There certainly doesn’t appear to be any health issues - unlike a certain former Diamondback center fielder I could mention. Akiyama has not missed a game for the Lions since 2014, though of course, past performance is not guarantee against future mortality. His defense was once excellent, but does appear to be no longer at that level. Jim Allen wrote, “Akiyama’s defensive results as tracked by Delta Graphs and Win Shares show a steady decline. At the start of this season, he seemed to be having trouble tracking balls and some who follow the Lions agreed he had unusual trouble with a number of routine catches. That issue appears to have cleared up, however.”
The main problem from an Arizona perspective, would appear to be that interest in Akiyama’s services is likely to be solid. As noted above, there is a shortage of good center-fielders in this year’s market, and demand will potentially exceed supply.
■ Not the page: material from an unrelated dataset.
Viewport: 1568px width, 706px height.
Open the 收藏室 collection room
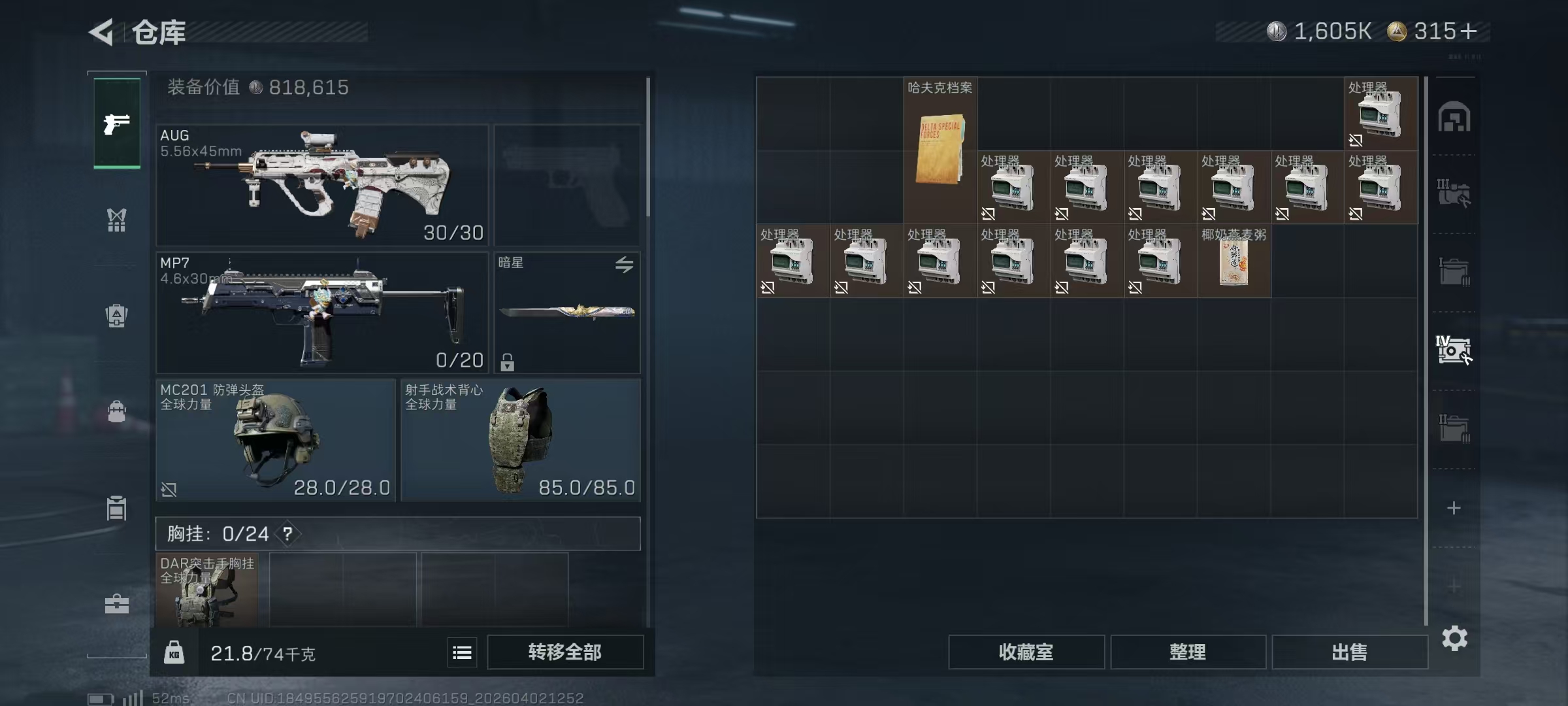(x=1026, y=652)
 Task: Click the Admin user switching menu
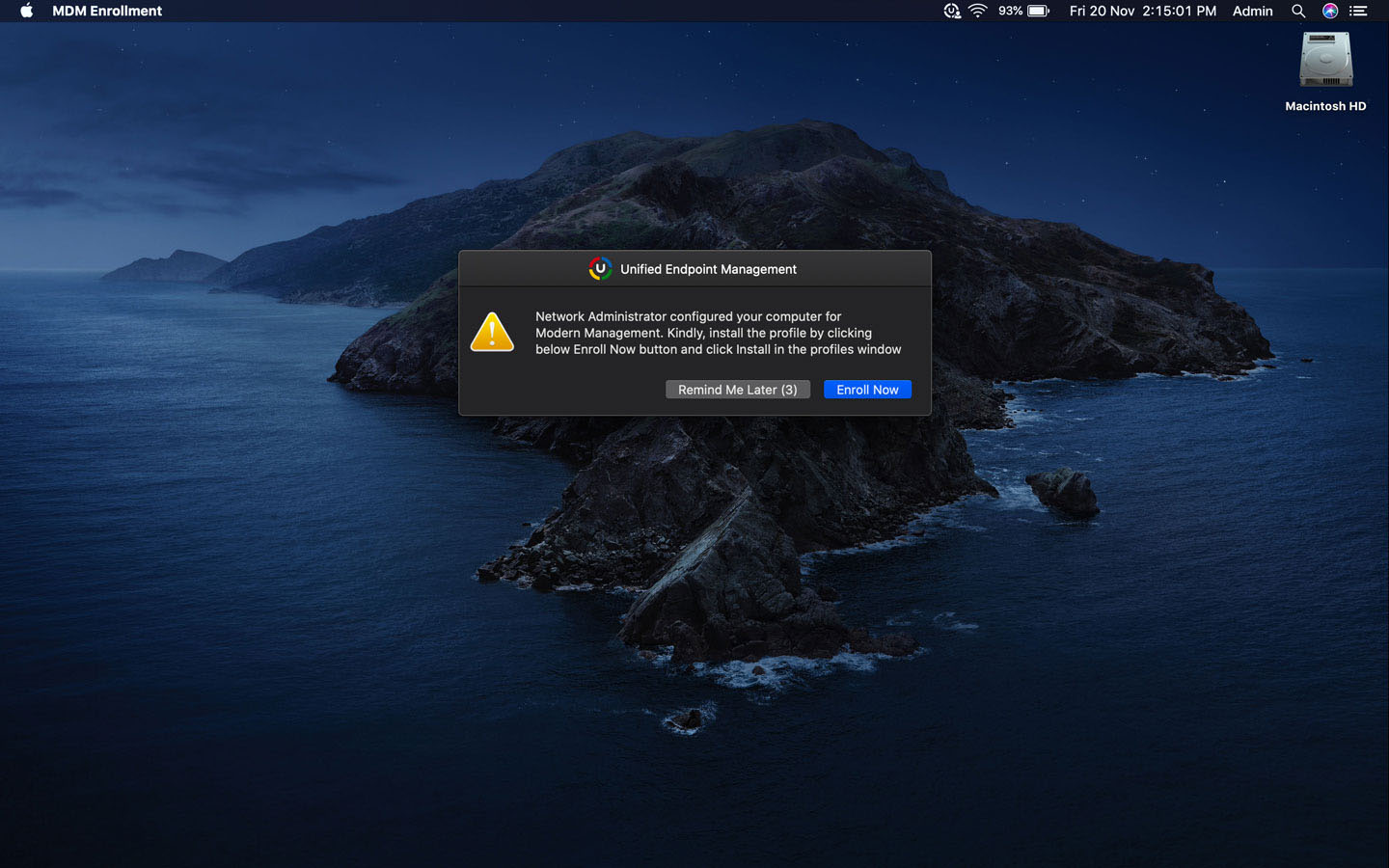[x=1252, y=11]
MLB Trade Rumors listed the Cubs, Mariners and Padres as teams alongside the Diamondbacks who “have at least taken a look” at Akiyama. But the Blue Jays are also actively engaged, and the Yankees also need an outfielder who can handle center, having lost Aaron Hicks to Tommy John surgery. A bidding war is potentially going to drive up the asking price, both in cost and length, and that would likely work against Arizona.
Perhaps the main thing which makes me think we aren’t serious about Akiyama, is that Hazen said, “We think he’s a good player.” Unlike some previous front-offices, this one has been extremely good at keeping their cards close to their chests. Hardly any move they have done, has been one which was expected. The team admitting they were in the market for a free-agent, would seem to go against what has been recent standard operating practice for the D-backs. Indeed, that they’re talking about moving Marte back to second, makes me think he’s perhaps already penciled in for center field. But perhaps the answer still might come from the other side of the Pacific.
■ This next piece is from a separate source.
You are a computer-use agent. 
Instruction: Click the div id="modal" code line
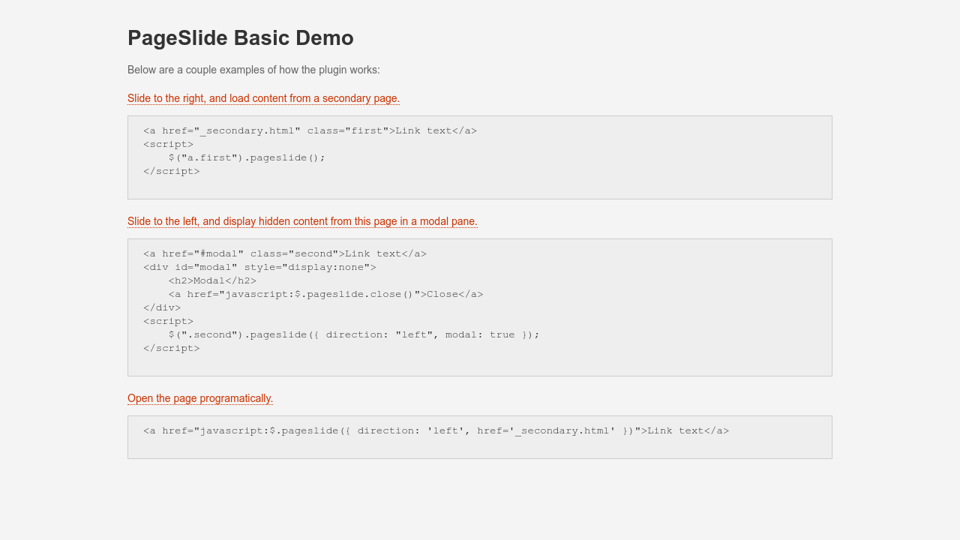tap(260, 267)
For second baseman Ryosuke Kikuchi is reportedly going to be posted by his club, the Hiroshima Carp. He’s slightly younger (he will turn 30 in March), and is similarly durable as Akiyama, having played 138+ games in NPB’s shorter season, each of the past seven years. His OPS of .706 is lower than Akiyama, but his reputation is mostly built upon outstanding defense, and we know how Hazen has made this a strength of the D-backs. Although there would be the posting process to go through there, the free-agent market at second-base is considerably deeper. This would potentially mean less competition for Kikuchi’s services, and the eventual overall cost is less likely to be driven up beyond good value.
Hazen has managed to steer the Diamondbacks’ rebuild vessel away from the Shoals of Tanking, largely by doing the unexpected, and pulling off moves no-one anticipated. The trade of Greinke to the Astros, when many pundits said such a deal was near-impossible, is a good example of this. That’s why, while some fans are already anticipating Akiyama’s arrival in Arizona, I’ve a feeling Hazen will continue to zag while others zig, and a more creative solution to the CF/2B situation may be found.